30 March 2009

A Simple Lesson


I was moved by Pulitzer Prize winner Doris Kearns Goodwin, acclaimed presidential historian, winning writer, political analyst, Harvard professor and most of all, Mom to 3 sons. A bit of her 1998 commencement address at the Dartmouth College was featured by Queena Lee-Chua along with the memorable speeches of Kofi Annan and Nobel-prize-winning physicist Richard Feynman in her column Eureka. I love Kofi (who doesn't?) but right now I wish to know more about Goodwin, an extraordinary woman and her choice.


Upon withnessing the mighty life of success of Pres. Lyndon Johnson, Goodwin said: "On the surface, he should have everything....and yet the man I saw in his retirement has spend many years in pursuit of work, power and individual success that he had absolutely no psychic or emotional resources left to commit himself to anything once the presidency was gone."

She also noted in her speech a sad conversation she had with Pres. Johnson before he died when he said that he was watching the American people forget him as they were absorbed with the new president...forgetting even the great civil laws he passed. He began to think that his quest for immortality had been in vain, that perhaps he would have been better off focusing his time and attention on his wife and children. Goodwin continued in her speech that, "Despite all the money and power he was alone when he died, his ultimate terror realized."

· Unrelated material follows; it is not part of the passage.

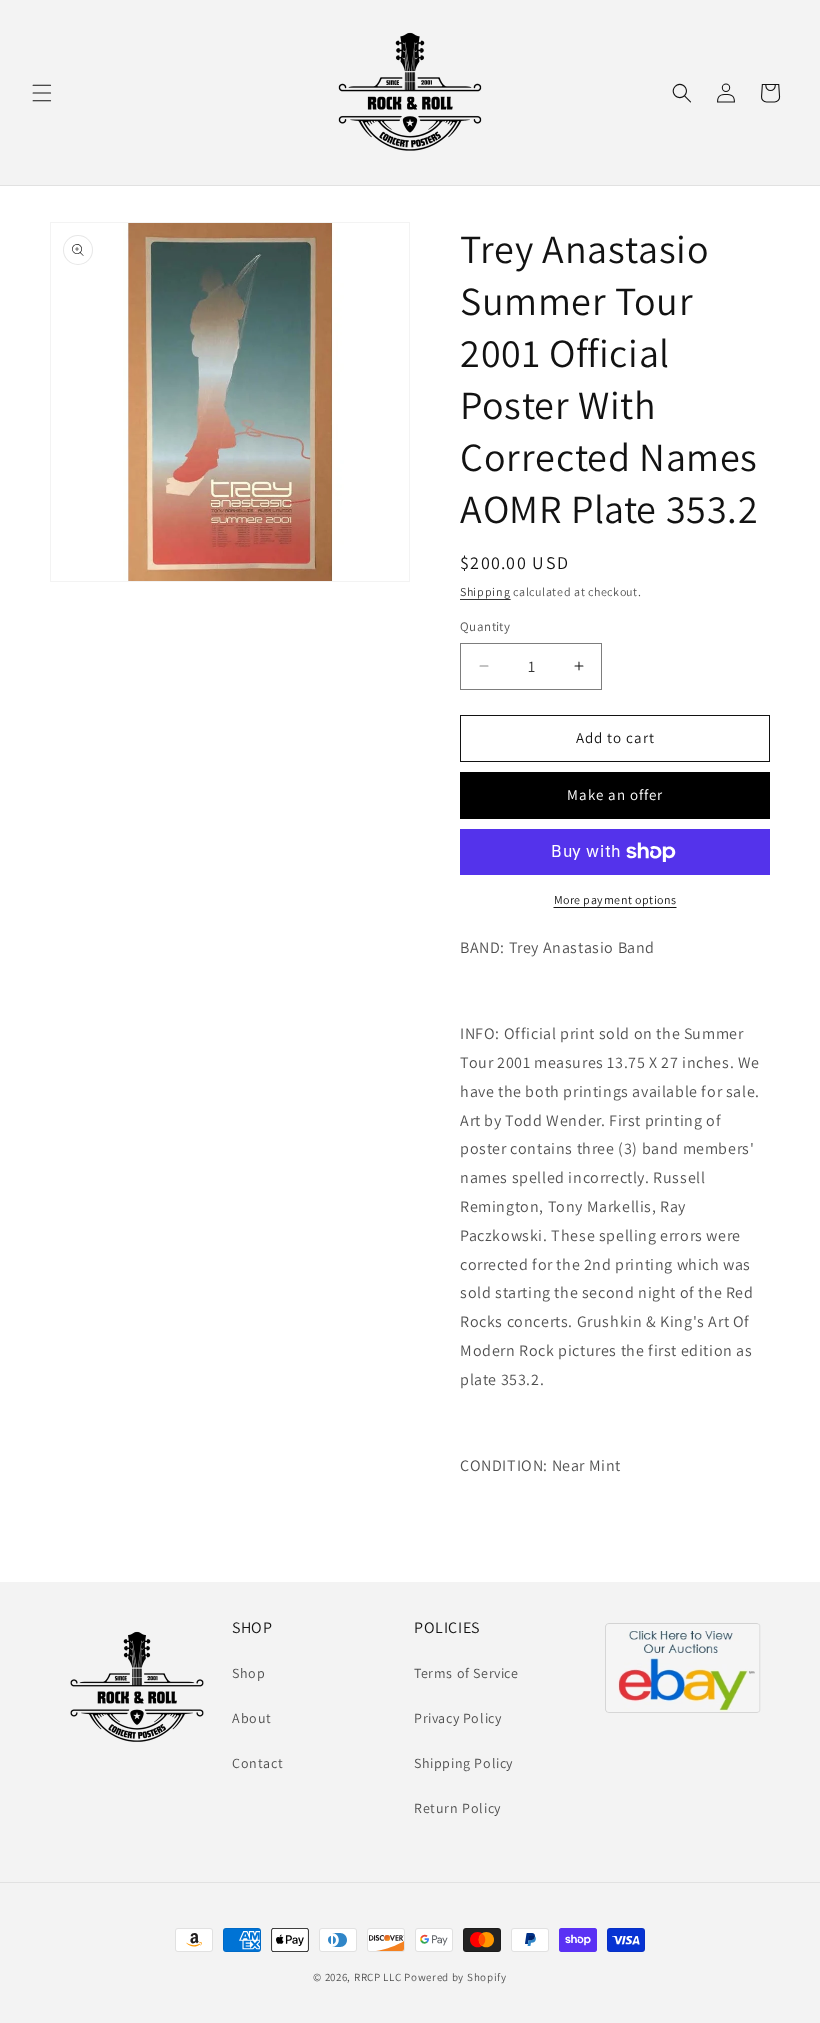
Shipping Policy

Having witnessed Pres. Johnson's late realization in life, Goodwin gave up her teaching career in Harvard and pursued motherhood fulltime. She reoreinted her life, weighing less on work and ambition but more on raising a family. Moreover, it took her 10 years to come up with her 2nd book and this is what she got to say: I'd like to think it made no difference to the world how long it took, but it mattered to my kids when they are young. It all goes so quickly....But the point is, even if some opportunities were lost by the choices made when the children were little, there's plenty of time now to move in new directions. It was just a matter of trusting in the choices that were made."

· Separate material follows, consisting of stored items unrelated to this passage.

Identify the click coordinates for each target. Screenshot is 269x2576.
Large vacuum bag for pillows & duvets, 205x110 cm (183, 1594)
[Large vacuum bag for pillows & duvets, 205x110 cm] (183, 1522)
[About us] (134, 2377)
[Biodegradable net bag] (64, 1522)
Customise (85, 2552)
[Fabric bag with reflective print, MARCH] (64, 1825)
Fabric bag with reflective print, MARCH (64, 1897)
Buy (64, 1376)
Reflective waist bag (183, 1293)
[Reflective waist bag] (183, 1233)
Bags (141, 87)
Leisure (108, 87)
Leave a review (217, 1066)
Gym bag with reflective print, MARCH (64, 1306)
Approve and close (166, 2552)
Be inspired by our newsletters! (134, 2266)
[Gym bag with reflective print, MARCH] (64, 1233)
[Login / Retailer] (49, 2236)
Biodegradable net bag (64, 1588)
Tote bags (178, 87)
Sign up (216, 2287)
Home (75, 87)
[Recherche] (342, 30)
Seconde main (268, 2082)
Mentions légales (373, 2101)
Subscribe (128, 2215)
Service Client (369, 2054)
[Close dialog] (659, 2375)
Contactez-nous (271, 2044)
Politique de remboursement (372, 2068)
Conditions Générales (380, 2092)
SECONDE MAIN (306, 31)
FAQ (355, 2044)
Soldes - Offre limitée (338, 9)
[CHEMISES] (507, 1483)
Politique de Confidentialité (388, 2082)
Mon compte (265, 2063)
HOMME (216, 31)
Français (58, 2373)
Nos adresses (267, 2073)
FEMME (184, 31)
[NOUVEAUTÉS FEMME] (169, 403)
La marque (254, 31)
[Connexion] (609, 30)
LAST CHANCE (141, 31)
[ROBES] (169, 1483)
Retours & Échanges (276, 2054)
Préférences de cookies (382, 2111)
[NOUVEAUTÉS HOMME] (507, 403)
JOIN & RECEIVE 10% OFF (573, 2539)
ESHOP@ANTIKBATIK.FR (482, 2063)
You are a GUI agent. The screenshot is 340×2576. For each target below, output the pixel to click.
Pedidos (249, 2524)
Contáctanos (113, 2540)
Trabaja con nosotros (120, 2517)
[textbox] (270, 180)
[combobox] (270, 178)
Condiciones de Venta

I found Goodwin's words enlightening and her life a living example of her wisdom and the things she believes in, it seem to shed light to a "situation" that I have been contemplating for a long time already. I have always known the answers to my questions but I simply lack the courage to take the reins and move towards the direction of my liberation, from a life of mediocrity and a life filled with giving in to the expectations of others. I feel blessed for there is still time to live my life the way I see fit living it.